S.Le M-P. : « C’est une opportunité et une chance unique de travailler pour une marque française qui se crée, avec un périmètre extrêmement vaste dans l’univers des couleurs et des matières. Nous nous positionnons comme une marque qui s’inspire du savoir-faire français. On chatouille vraiment l’univers du luxe ! »
Vous chatouillez les concurrents Allemands surtout ?
S.Le M-P. : « En fait, nous ne les regardons pas trop ! Nous nous positionnons par rapport à ce que la marque DS veut exprimer : valoriser le savoir-faire Français. »
…qui n’est pas le savoir-faire Allemand, mais en même temps, DS s’est d’abord ancrée en Chine : vous inspirez-vous aussi du savoir-faire… Chinois ?
S.Le M-P. : « On s’intéresse évidemment au marché chinois mais on ne s’inspire pas de leur savoir-faire. On regarde plutôt comment les chinois communiquent sur leur propre savoir-faire. »
Concernant les produits premium allemands…
S.Le M-P. : «…ce sont évidemment de très bon produits, de belle qualité… Mais il leur manque une âme. Ils sont sur d’autres territoires que le nôtre. ».
Votre cellule est-elle éloignée des studios de design de la marque ?
S.Le M-P. : « Non, on accède au studio en traversant le couloir. Notre cellule est très sollicitée à la fois par la marque DS mais aussi en transversal dans le groupe. Il est vrai que l’un des fondamentaux de la marque DS repose sur les couleurs et matières. C’est une valeur forte. Avec le design intérieur, nous gérons des conceptions assez complexes, comme la sellerie « bracelet de montre » (ci-dessous). Nous travaillons en binôme avec les designers intérieurs et extérieurs.
Existe-t-il une formation pour les designers couleurs et matières comme il en existe une pour les designers exter et inter ?
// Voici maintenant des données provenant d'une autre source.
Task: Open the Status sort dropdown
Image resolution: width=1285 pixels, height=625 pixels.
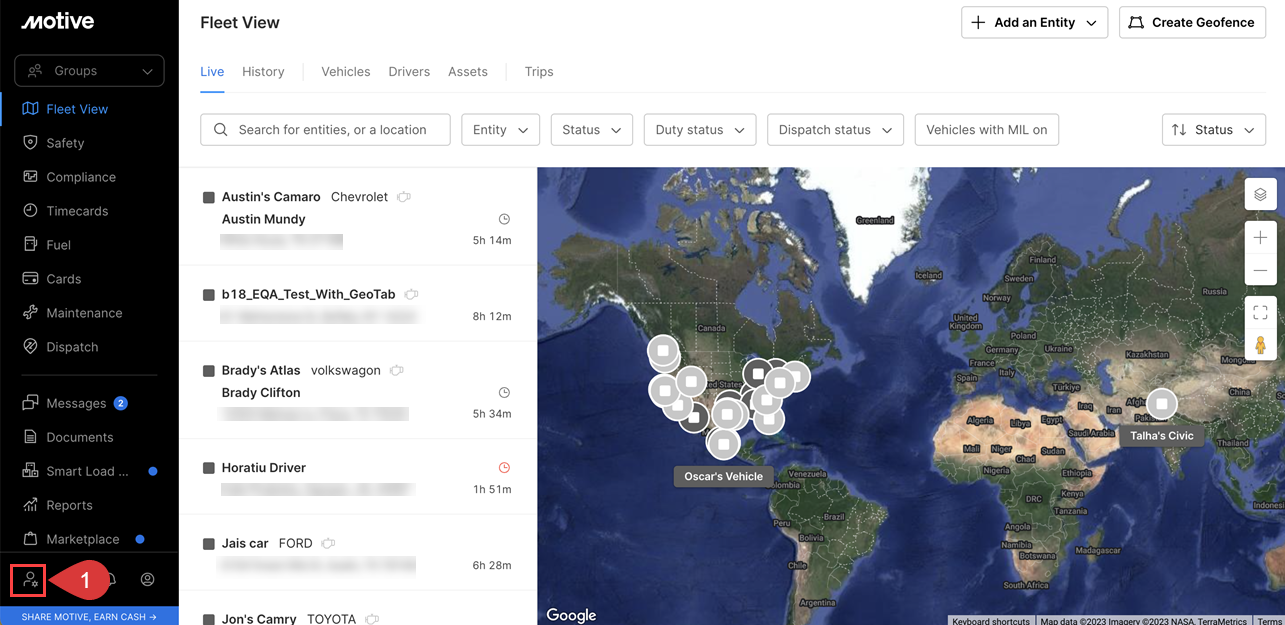Action: (1213, 130)
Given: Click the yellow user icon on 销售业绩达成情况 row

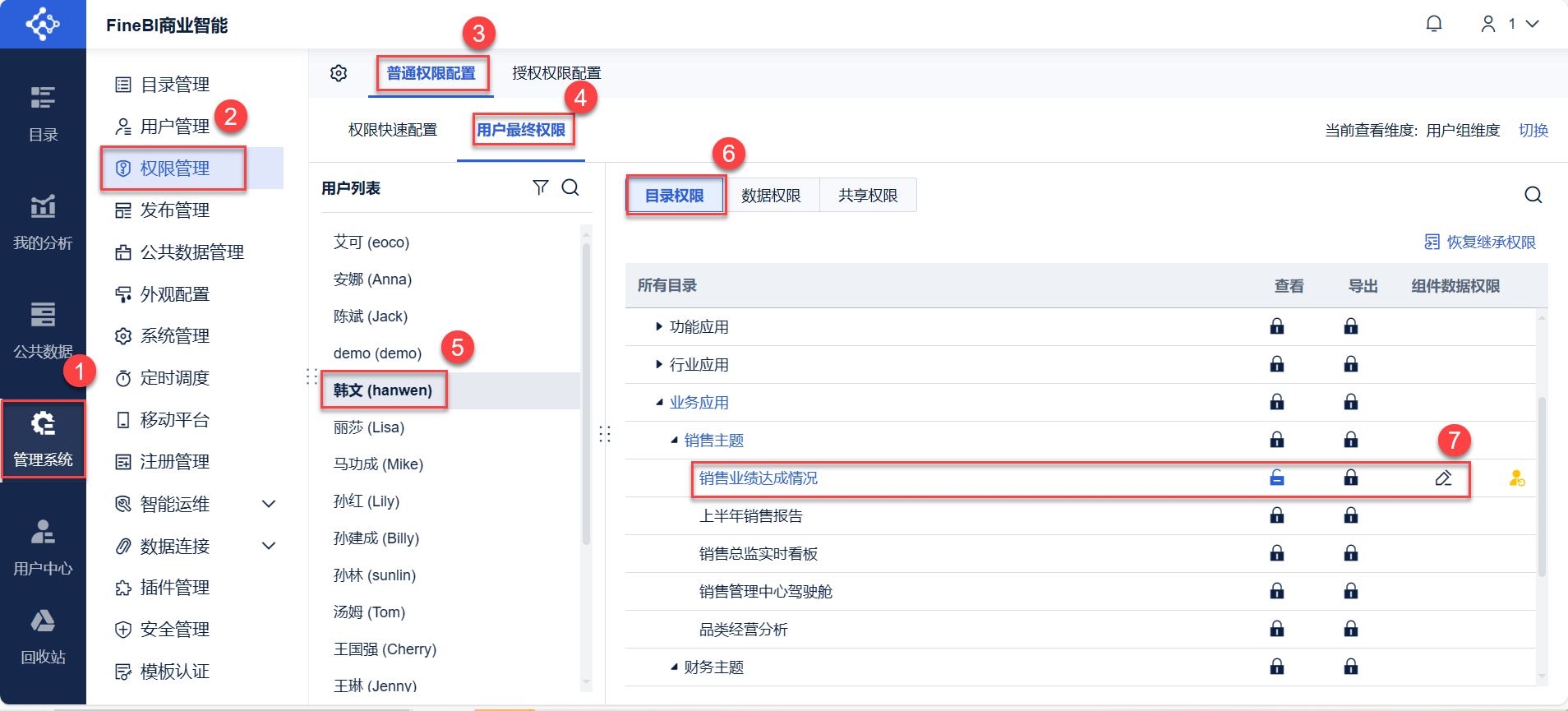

S.Le M-P. : « En fait, il n’y a pas de formation de designer « couleurs et matières »…
…c’est un manque ?
S.Le M-P. : « Il y aurait une école, on irait piocher dans ses étudiants et ce serait une solution de facilité, parce que les designers seraient très formatés. En fait, nous recrutons des profils très variés ! Dans mon équipe j’ai une architecte d’intérieur, des coloristes, un ingénieur designer… bref, pas un seul profil identique ! Et c’est cela la grande richesse de l’équipe, ils ont des réflexes différents, des sources d’inspirations différentes, ce n’est pas comme s’ils sortaient tous d’une école de design automobile. »
Comment recrutez-vous alors ?
S.Le M-P. : « C’est compliqué d’aller recruter… On va par exemple aller chercher des designers ‘textile’ et on retombe du coup sur des profils plutôt féminins. Pour DS, ce qui m’intéresse beaucoup, c’est cette recherche de profils atypiques. Il n’est pas nécessaire d’être designer intérieur pour travailler aux couleurs & matières mais il faut quand même savoir réfléchir en volumes, avoir une bonne sensibilité au niveau de la couleur, forcément ! »
Pour acquérir ces sensibilités, il existe bien d’autres écoles ?
S.Le M-P. : « Il en existe plusieurs qui forment au métier de coloriste, notamment à Montauban (https://iscid.univ-tlse2.fr ci-dessous). On peut citer aussi les formations à l’école d’Oliver de Serres à Paris (l’ens aama : http://ensaama.net/site/) des formations plus généralistes dans l’univers du design textile, des Arts Déco, des masters en design comme à Strate (https://www.strate.design) mais pas nécessairement dans la filière mobilités. Vous pouvez aussi mentionner les écoles d’ébénisterie. Quoiqu’il en soit, nous recrutons des Bac + 5. »
Et vous recrutez actuellement ?
S.Le M-P. : « Je dirais que nous sommes actuellement une équipe au bon format par rapport à notre gamme mais nous sommes toujours intéressés par des compétences atypiques. Nous ne recrutons pas, mais nous proposons chaque année des stages de six mois pour les Bac + 5. »
Travaillez-vous avec des consultants extérieur, comme le designer Karim Rashid (http://lignesauto.fr/?p=11357 ?)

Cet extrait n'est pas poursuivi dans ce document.